By Tanya Lewis, Staff Writer | September 12, 2013 02:00pm ET
Gears are ubiquitous in the man-made world, found in items ranging from wristwatches to car engines, but it seems that nature invented them first.
A species of plant-hopping insect, Issus coleoptratus, is the first living creature known to possess functional gears, a new study finds. The two interlocking gears on the insect's hind legs help synchronize the legs when the animal jumps.
"To the best of my knowledge, it's the first demonstration of functioning gears in any animal," said study researcher Malcolm Burrows, an emeritus professor of neurobiology at the University of Cambridge in the United Kingdom.
Burrows and a colleague captured the gears' motion using high-speed video. As the young bug prepares to leap, it meshes the gear teeth of one leg with those of the other, like cocking a gun.

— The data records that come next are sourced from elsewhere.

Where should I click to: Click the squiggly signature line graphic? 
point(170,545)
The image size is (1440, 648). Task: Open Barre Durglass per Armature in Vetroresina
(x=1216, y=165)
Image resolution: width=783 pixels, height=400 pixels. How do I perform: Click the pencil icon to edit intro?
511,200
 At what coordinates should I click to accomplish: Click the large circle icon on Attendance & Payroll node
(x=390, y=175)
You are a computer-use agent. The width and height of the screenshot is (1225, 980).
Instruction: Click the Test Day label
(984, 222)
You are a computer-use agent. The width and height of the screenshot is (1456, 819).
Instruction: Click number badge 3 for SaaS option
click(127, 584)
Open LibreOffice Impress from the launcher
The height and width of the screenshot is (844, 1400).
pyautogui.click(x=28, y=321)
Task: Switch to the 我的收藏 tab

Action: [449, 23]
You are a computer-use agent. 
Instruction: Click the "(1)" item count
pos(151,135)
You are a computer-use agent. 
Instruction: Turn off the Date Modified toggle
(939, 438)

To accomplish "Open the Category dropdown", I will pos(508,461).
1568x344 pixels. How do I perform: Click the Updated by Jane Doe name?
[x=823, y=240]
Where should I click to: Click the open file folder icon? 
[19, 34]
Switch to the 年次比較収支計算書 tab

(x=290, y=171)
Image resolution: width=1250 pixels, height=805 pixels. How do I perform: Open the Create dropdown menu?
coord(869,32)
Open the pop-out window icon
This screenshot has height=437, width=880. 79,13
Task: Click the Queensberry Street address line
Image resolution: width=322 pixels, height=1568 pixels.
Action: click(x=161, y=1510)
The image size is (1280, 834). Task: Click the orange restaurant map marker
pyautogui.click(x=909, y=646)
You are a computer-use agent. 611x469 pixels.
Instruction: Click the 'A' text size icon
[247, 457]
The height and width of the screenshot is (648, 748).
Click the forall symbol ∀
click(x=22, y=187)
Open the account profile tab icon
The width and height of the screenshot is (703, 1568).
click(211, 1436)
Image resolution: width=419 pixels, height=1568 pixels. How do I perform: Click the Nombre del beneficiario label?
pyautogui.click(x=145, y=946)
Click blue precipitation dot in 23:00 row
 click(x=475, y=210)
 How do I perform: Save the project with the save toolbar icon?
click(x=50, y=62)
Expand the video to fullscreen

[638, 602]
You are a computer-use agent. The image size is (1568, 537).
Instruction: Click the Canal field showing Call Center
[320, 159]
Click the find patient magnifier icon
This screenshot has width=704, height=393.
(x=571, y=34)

Then, the insect releases its legs in one smooth, explosive motion.
Hopping in sync
Each leg sports a curved strip of 10 to 12 gear teeth that attach to the trochantera on the insect's legs. These structures were described in 1957, but no one had demonstrated that the gears were functional, Burrows told LiveScience.
nsects' hind legs can be arranged in two ways. The legs of grasshoppers and fleas move in separate planes at the sides of their body, whereas those of champion jumping insects, such as planthoppers, move beneath their body along the same plane. Thus, planthoppers' legs need to be tightly coupled. "If there were to be a slight timing difference between the legs, then the body would start to spin," Burrows said.
The gears synchronize the movement of the hind legs to within about 30 microseconds of each other — much faster than the nervous system could achieve, according to the study findings, detailed in the Sept. 13 issue of the journal Science.
Sometimes, Burrows observed that the gears slipped past one another, but when they finally engaged, the two legs became synced.
Burrows did an experiment with a dead planthopper: When he pulled one of its legs, both of them extended rapidly. Thus, the mechanics of the skeletal system alone can synchronize the legs, he said.